Just a nod, and a thoughtful frown between his eyebrows. No other reaction.
“You seem so calm,” she said. “I can’t seem to shock you.”
“I don’t shock easily,” Noah said. “And I suspend opinions or feelings when I’m taking in data. That lets me calculate strategy more quickly.”
She crossed her arms over her chest. “I don’t remember asking you to do that for me, Noah.”
He looked taken aback. “You think you don’t need any help with this? Really?”
“Of course I need help,” she said. “Teach me how to fight.”
Noah’s face went absolutely blank for a moment.
Caro hurried on. “Look, I killed that guy by accident. I won’t get that lucky again. And I’d prefer to use a gun, not a blade. I don’t want to get that close to Mark Olund. I assume you’re as skilled with guns as you are in hand to hand combat, right?”
Noah’s eyes were incredulous. “Sure, but . . . you’re actually planning to stalk and kill this guy by yourself?”
“If I could find solid proof that he’s a killer and I’m not, then I’d go to the cops,” she said. “But I’m in no position to do that. So yeah, Noah. That’s exactly what I propose.”
“That’s crazy,” he said.
She shrugged. “I get that a lot,” she said. “At least I’m consistent.””
“I can’t let you—”
“Not your call,” she said. “Don’t make me regret telling you everything.”
He studied her carefully, saying nothing.
“Teach me to use a gun,” she repeated. “I’ll be so focused. You’ll be amazed.”
“I already am,” he said.
“It’s not like I want to ask you this,” she said. “Did I mention that I got a friend to help me a few months ago?”
“No.”
“His name was Tim. Big, tough guy. Military training. Big believer in open carry.”
Noah looked like he was bracing himself. “And how did that turn out?”
“They got him,” she said flatly. “Tortured him to death. Cut him to pieces. Gouged out his eyes. I’m not risking that again.

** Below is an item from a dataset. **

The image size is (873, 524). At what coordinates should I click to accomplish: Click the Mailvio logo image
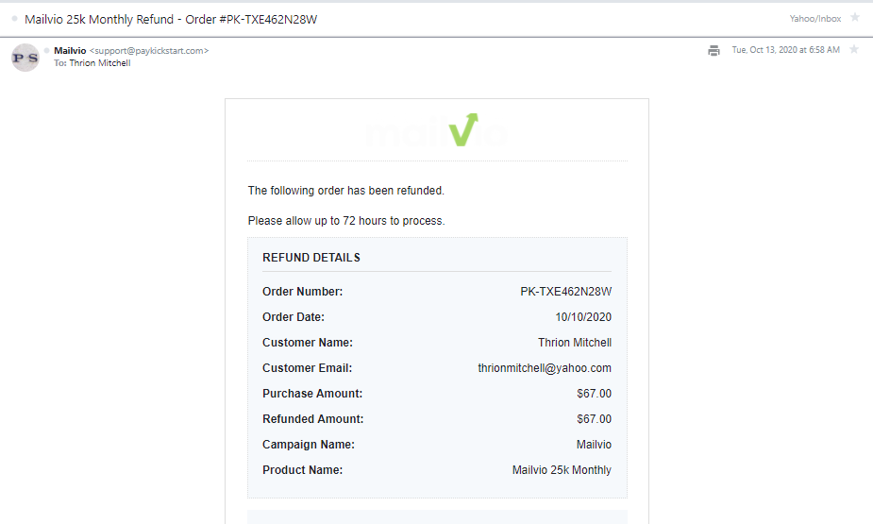[437, 130]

So you can either help me do this entirely by myself, in my own way, or—”
“Or what?” Noah asked, drumming his fingers on the table.
“Or nothing. I’m a jinx, if you haven’t figured it out. I have to go it alone from here on in. Although I have to thank you for saving my life so far. I really do appreciate that. But it’s on me from here. Really. It’s best for both of us.”
Holding his gaze when he was angry was a challenge. She could feel the force of his frustration and disapproval pushing against her.
Caro clenched her hands into fists and held her ground. Be tough, Bishop. Fake it til you make it.
Right. She tried, but she felt very fake right now, with all her tough talk. Who the hell was she trying to kid?
Herself, for sure. She didn’t have a choice about any of this. But it was very hard to maintain the necessary fuck-you attitude under these conditions.
“I can’t say I agree.” Noah rose to his feet and walked out of the kitchen.
It looked like she had her answer. She stared after him with tears in her eyes.
Chapter 18
Blasting through. Felt good. Noah rode a huge, energizing surge of AVP energy on the way to his office to get his laptop. But it wasn’t making him feel crazed and frantic. Just fiercely focused on the job ahead.
Caro needed help on her own terms or he wasn’t allowed to help at all. OK. Seemed easier to agree. She’d been too upset to notice that Noah was already formulating a plan. On his own terms.
He grabbed his laptop, stopping when he caught a glimpse of himself in the hall window. His reflection floated on the tinted glass, his weird yellow cat eyes glowing brighter against transparent gray. At the moment, he was too. Even people who knew and trusted him got creeped out by them. Almost no one had ever looked into his eyes unshielded.
He usually didn’t allow himself to notice or care, but right now, he was suddenly, intensely aware that being so different annoyed the living shit out of him.
He went into his study and pulled down all the blinds. Which didn’t help him find his laptop in the clutter. Fuck fuck fuckity fuck . . . there it was. He picked it up, thinking about how Caro looked at him unshielded. She could gaze deep into his naked eyes even while he was inside her, his AVP blazing hot, staring at her and the whole universe sliced up, cross-sectioned, analyzed in every way. She was fine with it.
Noah loved that.
He tried to figure out what she saw in his eyes. Obviously, something very different from whatever repelled all the others—something that she wanted. Exactly what that might be, who the hell knew. He gave up thinking about it after a couple of seconds. He could go back to the kitchen and look at Caro herself instead. That was way more interesting and compelling.
A feeling was nagging at him. Not a good one. Guilt. Fear of what was going to happen when she realized that he knew Olund and Luke Ryan personally. But he couldn’t tell her now and risk her disappearing on him.
And he couldn’t neglect to follow any clue that might lead toward Luke.
He got back to the kitchen and opened up his laptop, typing rapidly. She’d clammed up. Just as well.
He could focus better, get started on the kind of data dive he’d do if was just a gifted hacker who had never heard of Luke Ryan. Knowing exactly where Luke’s lake house was situated and exactly which shell companies owned it made it easier. He wasn’t literally lying to her. Just setting a scene that suggested a different truth. While never directly stating it.
Yeah. He could just keep telling himself that. For all the good it would do him.“What on earth are you doing?” she asked.
“Researching Luke Ryan,” he said. “Look at this.”
Caro circled the table and leaned over his shoulder to peer into the screen. A heavy lock of her ringlets draped over his shoulder and tickled his neck. He was careful not to move for fear that she would brush it away. He liked the way it smelled.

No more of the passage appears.